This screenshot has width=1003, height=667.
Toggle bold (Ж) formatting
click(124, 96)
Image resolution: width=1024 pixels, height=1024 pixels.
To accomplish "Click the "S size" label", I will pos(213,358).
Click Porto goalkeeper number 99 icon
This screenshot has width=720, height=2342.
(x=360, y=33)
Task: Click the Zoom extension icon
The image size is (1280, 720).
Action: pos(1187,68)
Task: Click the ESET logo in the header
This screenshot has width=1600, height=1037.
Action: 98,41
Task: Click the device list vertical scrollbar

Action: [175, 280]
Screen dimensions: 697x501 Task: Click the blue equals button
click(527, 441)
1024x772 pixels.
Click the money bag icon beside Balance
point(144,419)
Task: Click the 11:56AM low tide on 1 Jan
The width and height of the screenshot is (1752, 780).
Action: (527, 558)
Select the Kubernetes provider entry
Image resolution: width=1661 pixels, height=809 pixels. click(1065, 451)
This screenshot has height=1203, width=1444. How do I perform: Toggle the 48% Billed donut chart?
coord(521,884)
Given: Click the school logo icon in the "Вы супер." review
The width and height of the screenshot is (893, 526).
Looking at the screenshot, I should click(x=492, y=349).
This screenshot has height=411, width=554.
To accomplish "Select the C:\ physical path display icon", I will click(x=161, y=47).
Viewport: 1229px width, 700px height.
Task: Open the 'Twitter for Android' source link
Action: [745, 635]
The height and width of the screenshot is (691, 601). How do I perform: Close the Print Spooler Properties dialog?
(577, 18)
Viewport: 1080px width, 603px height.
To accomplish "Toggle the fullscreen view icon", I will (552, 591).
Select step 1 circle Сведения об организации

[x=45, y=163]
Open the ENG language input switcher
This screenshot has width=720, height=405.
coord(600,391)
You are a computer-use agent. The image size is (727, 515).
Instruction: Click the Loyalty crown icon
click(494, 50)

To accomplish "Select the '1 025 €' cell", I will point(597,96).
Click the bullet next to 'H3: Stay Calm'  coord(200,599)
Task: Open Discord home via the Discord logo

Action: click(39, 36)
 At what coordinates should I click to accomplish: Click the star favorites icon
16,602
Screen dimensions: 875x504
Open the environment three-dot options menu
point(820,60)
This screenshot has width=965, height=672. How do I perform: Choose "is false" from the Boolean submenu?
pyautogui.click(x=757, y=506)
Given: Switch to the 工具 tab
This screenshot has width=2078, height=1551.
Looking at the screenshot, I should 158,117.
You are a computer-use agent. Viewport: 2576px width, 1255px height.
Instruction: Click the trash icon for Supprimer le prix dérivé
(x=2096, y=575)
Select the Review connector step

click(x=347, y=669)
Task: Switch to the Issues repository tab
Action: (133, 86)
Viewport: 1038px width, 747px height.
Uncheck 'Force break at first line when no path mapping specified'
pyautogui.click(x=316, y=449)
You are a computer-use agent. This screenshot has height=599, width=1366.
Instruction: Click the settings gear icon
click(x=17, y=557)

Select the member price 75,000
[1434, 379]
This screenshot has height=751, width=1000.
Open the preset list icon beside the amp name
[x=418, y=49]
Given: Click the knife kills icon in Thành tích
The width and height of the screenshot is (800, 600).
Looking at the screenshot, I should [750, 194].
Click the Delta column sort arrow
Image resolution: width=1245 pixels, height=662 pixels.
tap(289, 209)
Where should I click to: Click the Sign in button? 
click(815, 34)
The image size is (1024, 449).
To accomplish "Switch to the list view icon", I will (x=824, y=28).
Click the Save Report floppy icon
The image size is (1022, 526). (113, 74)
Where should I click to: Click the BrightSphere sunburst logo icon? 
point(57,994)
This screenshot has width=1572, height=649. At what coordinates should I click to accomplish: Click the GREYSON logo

§ §

> Exercise:
Which lines run from the one containing "Click the Delta column sort arrow" to the final line of the entries? Return those lines exactly, and only those.

> Answer below:
Click the Delta column sort arrow
Image resolution: width=1245 pixels, height=662 pixels.
tap(289, 209)
Where should I click to: Click the Sign in button? 
click(815, 34)
The image size is (1024, 449).
To accomplish "Switch to the list view icon", I will (x=824, y=28).
Click the Save Report floppy icon
The image size is (1022, 526). (113, 74)
Where should I click to: Click the BrightSphere sunburst logo icon? 
point(57,994)
This screenshot has width=1572, height=649. At what coordinates should I click to accomplish: Click the GREYSON logo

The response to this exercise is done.